In order to create a pipeline, the individual steps need to be created first.

A pipeline step is an object that encapsulates everything that is needed for running a pipeline including:

- environment and dependency settings
- the compute target to run the pipeline on
- input and output data, and any custom parameters
- reference to a script or SDK-logic to run during the step

There are multiple classes that inherit from the parent class PipelineStep to assist with building a step using certain frameworks and stacks. Here, the PythonScriptStep class is used to define the logic of the three steps in Python scripts. These Python scripts can be found in the `<PROJECT_ROOT>/src/pipeline` folder:
- the training step: train_model_step.py
- the evaluate step: evaluate_model_step.py
- the register step: register_model_step.py

For a list of all classes for different step types, see the [steps package](https://docs.microsoft.com/en-gb/python/api/azureml-pipeline-steps/azureml.pipeline.steps?view=azure-ml-py).

### Training Step

Create the pipeline training step using the PipelineParameter objects.

In [9]:
train_step = PythonScriptStep(name="Train Model",
                              script_name="pipeline/train_model_step.py",
                              compute_target=compute_target,
                              source_directory="../src",
                              outputs=[pipeline_data],
                              arguments=["--caller_run_id", caller_run_id_param,
                                         "--dataset_name", dataset_name_param,
                                         "--dataset_version", dataset_version_param,
                                         "--data_file_path", data_file_path_param,
                                         "--model_name", model_name_param,
                                         "--step_output", pipeline_data],
                              runconfig=run_config,
                              allow_reuse=False)

print("Training step has been created.")

Training step has been created.


### Evaluate Step

Create the pipeline evaluate step using the PipelineParameter objects.

In [10]:
evaluate_step = PythonScriptStep(name="Evaluate Model",
                                 script_name="pipeline/evaluate_model_step.py",
                                 compute_target=compute_target,
                                 source_directory="../src",
                                 arguments=["--model_name", model_name_param,
                                            "--allow_run_cancel", True],
                                 runconfig=run_config,
                                 allow_reuse=False)

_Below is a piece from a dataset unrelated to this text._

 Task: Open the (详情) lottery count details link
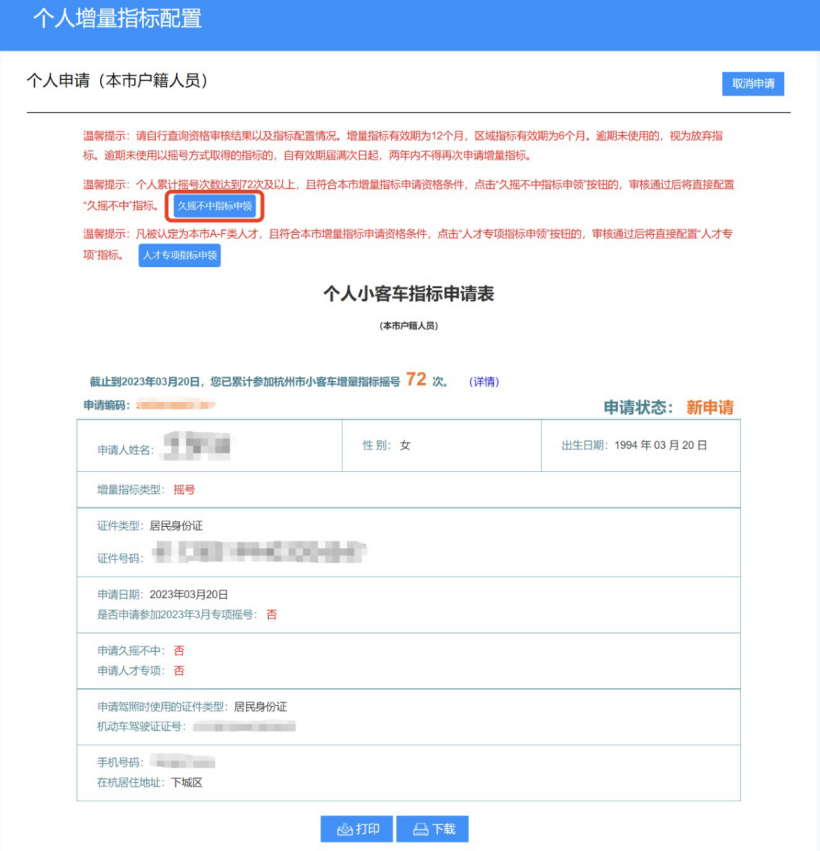[484, 382]
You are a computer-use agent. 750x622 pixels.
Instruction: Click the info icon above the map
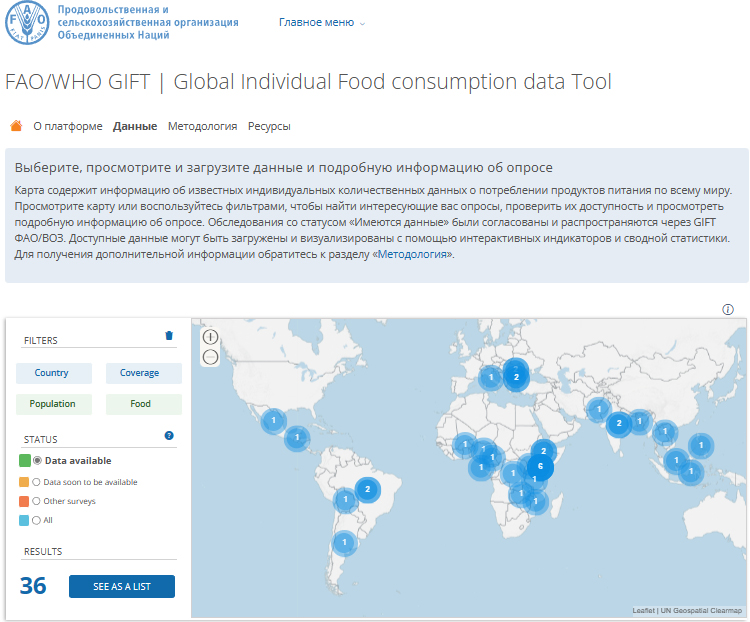click(x=728, y=309)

print("Evaluate step has been created.")

Evaluate step has been created.


### Register Step

Create the pipeline register step using the PipelineParameter objects.

In [11]:
register_step = PythonScriptStep(name="Register Model ",
                                 script_name="pipeline/register_model_step.py",
                                 compute_target=compute_target,
                                 source_directory="../src",
                                 inputs=[pipeline_data],
                                 arguments=["--model_name", model_name_param,
                                            "--step_input", pipeline_data],
                                 runconfig=run_config,
                                 allow_reuse=False)

print("Register step has been created.")

Register step has been created.


Stitch the three pipeline steps together.

In [12]:
# Check run_evaluation flag to include or exclude evaluation step.
if run_evaluation == True:
    print("Include evaluation step before register step.")
    evaluate_step.run_after(train_step)
    register_step.run_after(evaluate_step)
    steps = [train_step, evaluate_step, register_step]
else:
    print("Exclude evaluation step and directly run register step.")
    register_step.run_after(train_step)
    steps = [train_step, register_step]

Include evaluation step before register step.

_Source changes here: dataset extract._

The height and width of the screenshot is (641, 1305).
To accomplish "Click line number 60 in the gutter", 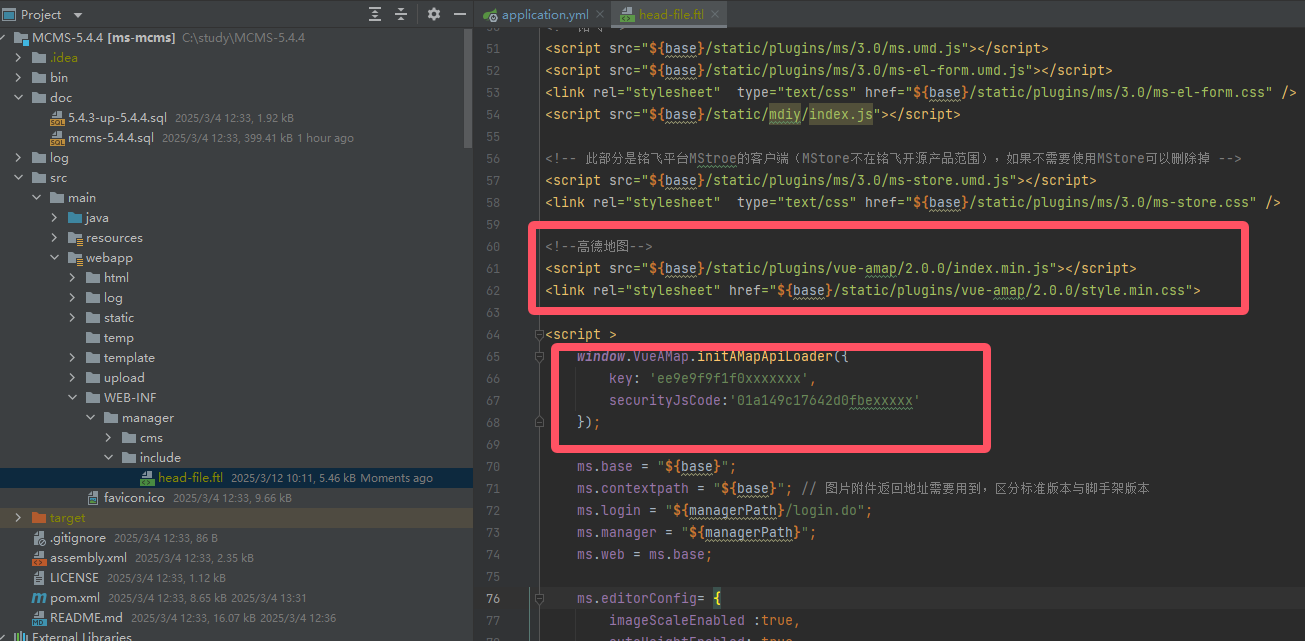I will 492,246.
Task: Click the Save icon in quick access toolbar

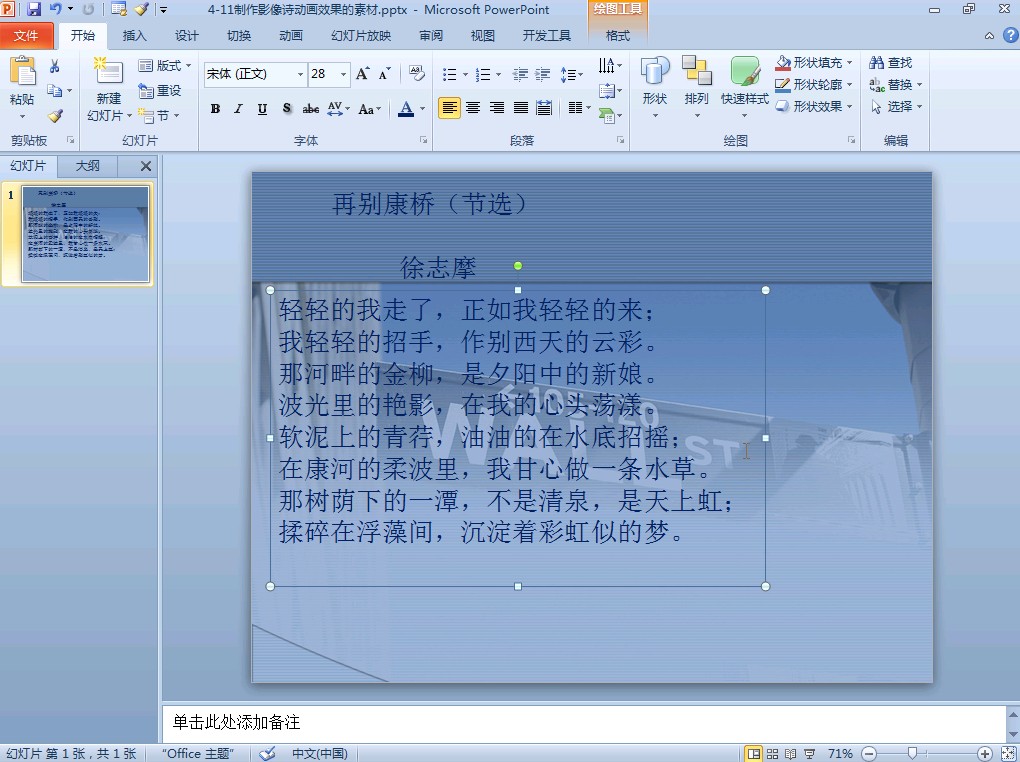Action: pyautogui.click(x=34, y=9)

Create and validate the pipeline based on the pipeline steps.

In [13]:
train_pipeline = Pipeline(workspace=ws, steps=steps)
train_pipeline._set_experiment_name
train_pipeline.validate()

Step Train Model is ready to be created [3d73f846]
Step Evaluate Model is ready to be created [397abf58]Step Register Model  is ready to be created [5c4eed1a]



[]

# Publish Pipeline

Publish the pipeline to create a REST endpoint that allows to rerun the pipeline from any HTTP library on any platform. The published pipeline can also be run from the AML workspace where different metadata such as run history and duration are tracked as well. 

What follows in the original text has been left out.